Group projects are incorporated into school and lessons quite frequently. They are often seen by others as a great way to collaborate with classmates about a topic and to gain a better understanding of it, while still having a good time working with classmates. Even though there are some positive outcomes that come from doing group projects, there are more frustrating results that come from them that brings up the question of their worth.

Depending on the group you are placed in, there are often different types of stereotypes that people take on. These stereotypes include: the person who does the whole project by themselves; the person who does nothing, and sits on their phone the whole time; the person who contributes by doing the easiest and least time consuming job; and many more. These stereotypes are an important reason for why group projects may not be an effective thing in the classroom. When it comes to group projects, students typically have to depend on each other for a good grade. In other words, the teacher looks at what the group completed as a whole, rather than looking at what each person accomplished individually.

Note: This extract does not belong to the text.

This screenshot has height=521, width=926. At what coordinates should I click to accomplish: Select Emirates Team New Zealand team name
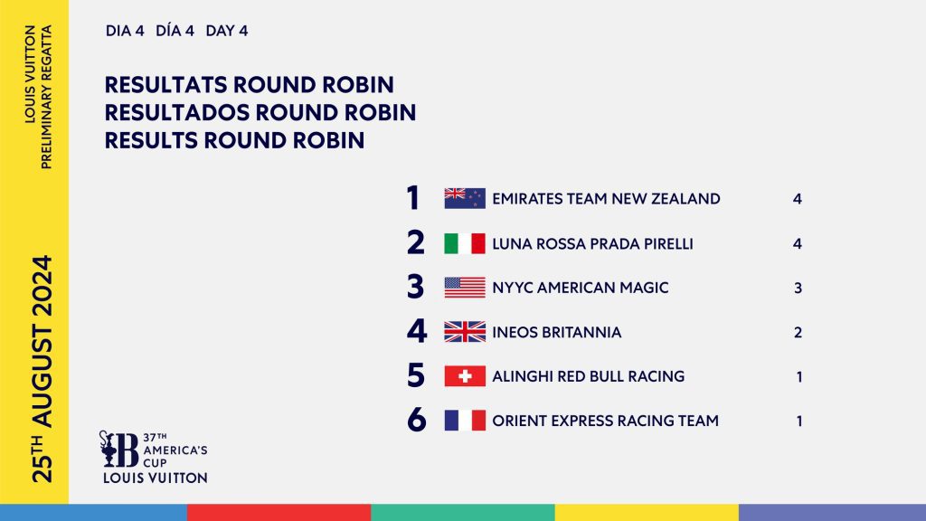click(x=606, y=198)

Typically group projects are something done at the end of the year and are put into the grade book as a final grade. This can put lots of pressure on the students who typically do all the work, because they know that they are going to have to make up for what the other stereotypes don’t do. So in reality, there is one person who typically does all the work, while everyone else puts very little to no effort into the project. This is not fair to the working student because they will either earn a good grade that the others don’t deserve, or they won’t be able to fully complete the project alone, and will earn a poor score. Because of these facts, group projects are a very poor assessment of what the members of each group actually accomplished.

Working together with your classmates can also be very distracting. While working with your friends and peers makes school a bit more fun, it could result lots of negative outcomes. For instance, when students get to work with their friends on something, they tend to discuss off topic things, rather than actually working on the project. If students spend their work time off topic, they will be rushing to finish the project at the end of their time. The results of this are a very poorly constructed project with a lack of good content, or in an incomplete project. Either way, the group earns a poor overall grade.

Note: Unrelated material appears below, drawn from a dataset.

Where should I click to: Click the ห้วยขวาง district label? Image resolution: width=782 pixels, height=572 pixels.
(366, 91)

Often times, the instructor only gives their students a few days to complete their projects in class. This may require the members of the group to meet in their own personal time, if they were unable to complete the project in class. This becomes an obstacle for many students, because they may not have the time to meet outside of class. Students who participate in extracurricular activities or have jobs usually don’t have a lot of flexibility to fit the project into their schedule. Everyone is busy and everyone always has something going on that prevents them from meeting. Therefore, it is extremely difficult to find a time that works for everybody. Another issue with working on projects outside of class is lack of communication. There are often students who don’t reply or contribute to the project at all, which makes the other group members stress about that person’s part being completed. With a lack of communication it is also very difficult to collaborate and get the project done. All these things will typically result in a bad grade for the group.

While some may argue that group projects make learning fun, and are worth doing, the cons listed above outweigh this one simple pro. There is too much that goes into doing group projects that make them almost worthless. These issues need to be considered by our teachers for the sake of our sanity and of our grades.